Ratification Of The Arms Trade Treaty

Hits: 3505 | Published Date: 27 Jun, 2013
| Speech delivered at: 59thSitting - Tenth Parliament
| Speech Delivered by : Hon. Africo Selman, MP

RATIFICATION OF THE ARMS TRADE TREATY
Ms. Selman: I rise on behalf of A Partnership for National Unity (APNU) to offer our support to the motion titled, “Ratification of the Arms Trade Treaty”, moved by the Hon. Minister Mrs. Carolyn Rodrigues-Birkett. The Arms Trade Treaty is a multilateral treaty that regulates the international trade in conventional arms. The Arms Trade Treaty is predicated upon a hypothesis that the illicit trade in small arms is a serious challenge which requires global action through the United Nations. The signing of the Arms Trade Treaty is timely. In all parts of the world the readily availability of weapons and ammunitions has led to human suffering, crime and terrorism among civilian populations. Research has shown that those suffering most are civilians trapped in situations of armed violence in situation of both crime and conflict, often in conditions of poverty, deprivation and extreme human inequality where they are, more often than not, on the receiving end of the misuse of arms by state-armed security forces.
As a result of the irresponsible transfers of conventional weapons, we, here in Guyana, witnessed a pattern of unlawful killings of undetermined number of persons, including assassinations, executions and other forms of criminal violence, during a period of troubles at Agricola, Eccles, Bartica, Buxton, Lusignan and other parts of Guyana.
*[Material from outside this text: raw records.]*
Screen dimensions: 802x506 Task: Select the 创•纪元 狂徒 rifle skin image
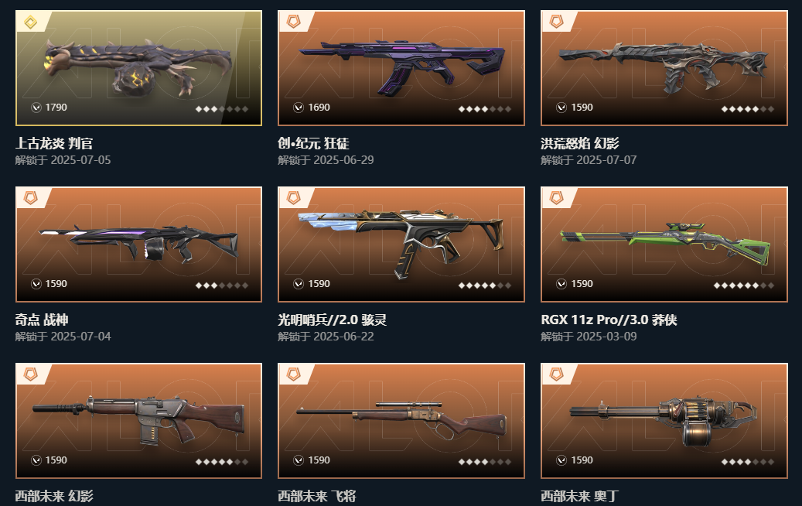tap(401, 68)
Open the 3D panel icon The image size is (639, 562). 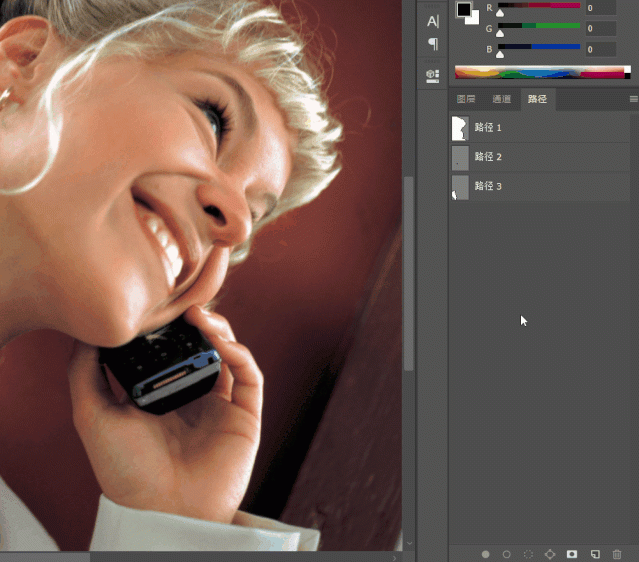click(432, 75)
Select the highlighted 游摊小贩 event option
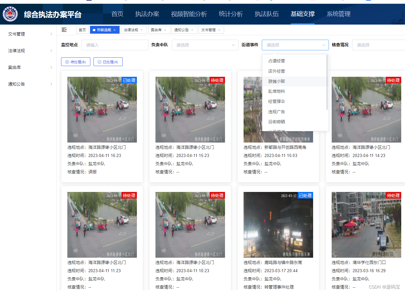The width and height of the screenshot is (405, 292). [276, 81]
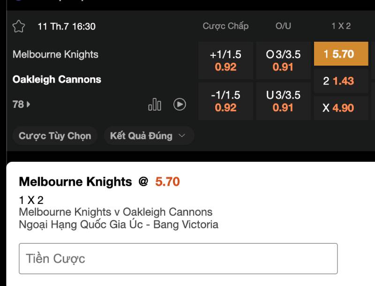Click the 11 Th.7 16:30 match time
Screen dimensions: 375x286
coord(67,26)
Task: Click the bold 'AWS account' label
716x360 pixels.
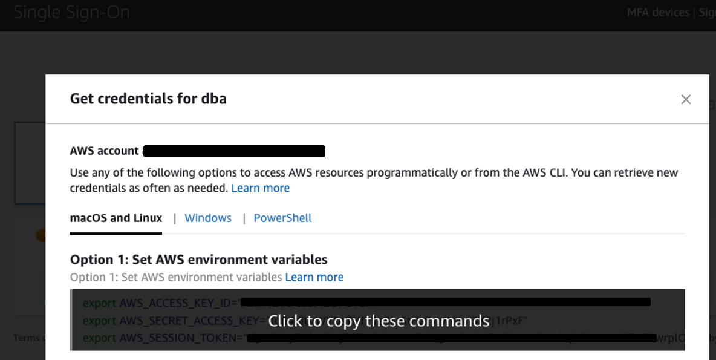Action: pyautogui.click(x=104, y=151)
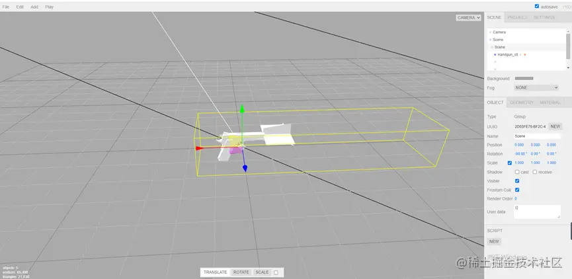
Task: Click the ROTATE transform mode button
Action: pyautogui.click(x=241, y=272)
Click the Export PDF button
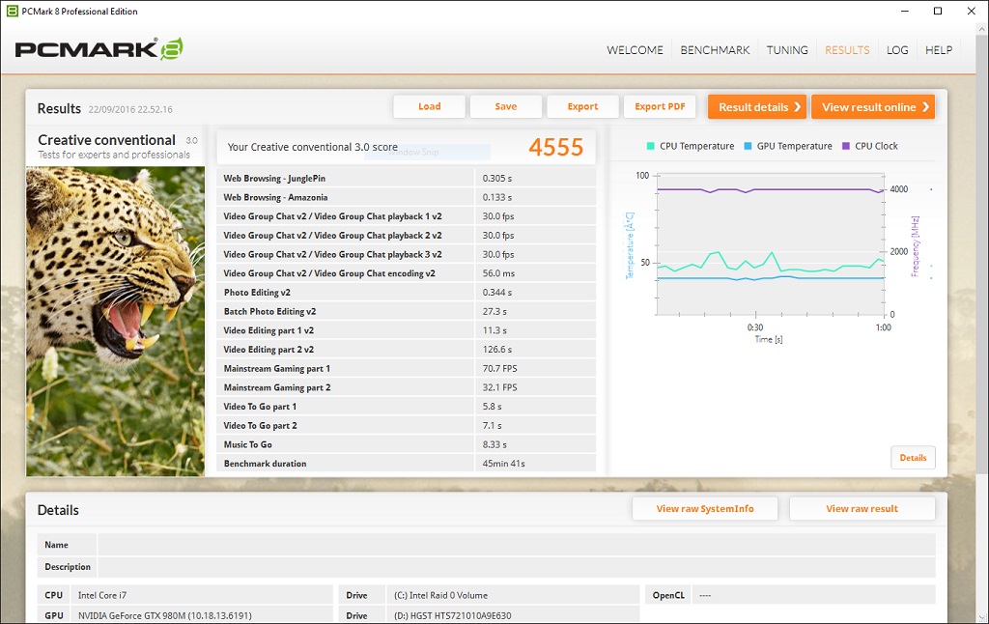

Our experience has taught us that the irresponsible transfer of weapons can destabilise security in our country and create a climate of fear in society. We have been there.
According to studies in peace and conflict resolution, the relative importance of diversion or misuse of officially authorised transfers compared to international illegal black market trafficking has been thoroughly confirmed and the author here goes on to elaborate that for most developing or fragile states a combination of weak domestic authorised firearms possession with theft, lost or corrupt sale tends to be a big source.
The fact that Guyana being among the first set of nations to sign the treaty is a clear indication of our willingness and determination to address the poorly regulated international arms trade.  Guyana must be commended for signing the Arms Trade Treaty. It is a step in the right direction, but mere words on a piece of paper is meaningless unless they are implemented. For the treaty to be effective it would require for us to establish national regulations to control the transfer of conventional arms and components to regulate the trade.
While we applaud the existence of the treaty we are concerned about the numerous weaknesses which are contained therein. A closer examination of the treat in its entirety will bear this out. The impact of the treat will depend on how stringently the treaty is implemented once it comes into force. We must continue to show our commitment of arms control by ensuring that we implement the necessary enabling regulations.
The questions, which loom, are: How does Guyana intend to follow up on this? Are we going to set up a national commission on small arms to ensure that arms imported into our country are used responsibly? Are we going to establish and maintain a national control system, including a national control list of weapons and items imported? If we do then we are certainly going to be on the right track. We have to be mindful too that we do not sign and ratify treaties and then honour them in the breach.
Our citizens have been and continue to be the victims of human rights abuses notwithstanding that we are signatories to existing human rights conventions, such as the International Convention on Torture. If  a nation cannot maintain democratic law and order it will not be able to maintain the Arms Trade Treaty. It is time that we demonstrate, by our actions, that we do have the political will to give meaning to treaties to which we are signatories.
I wish, on behalf of A Partnership for National Unity, to applaud the leaders of humanity who would have had the wisdom to put principles before prophets and enable a future in which we can have more peace.
I wish to support the motion in its entirety. Thank you. [Applause]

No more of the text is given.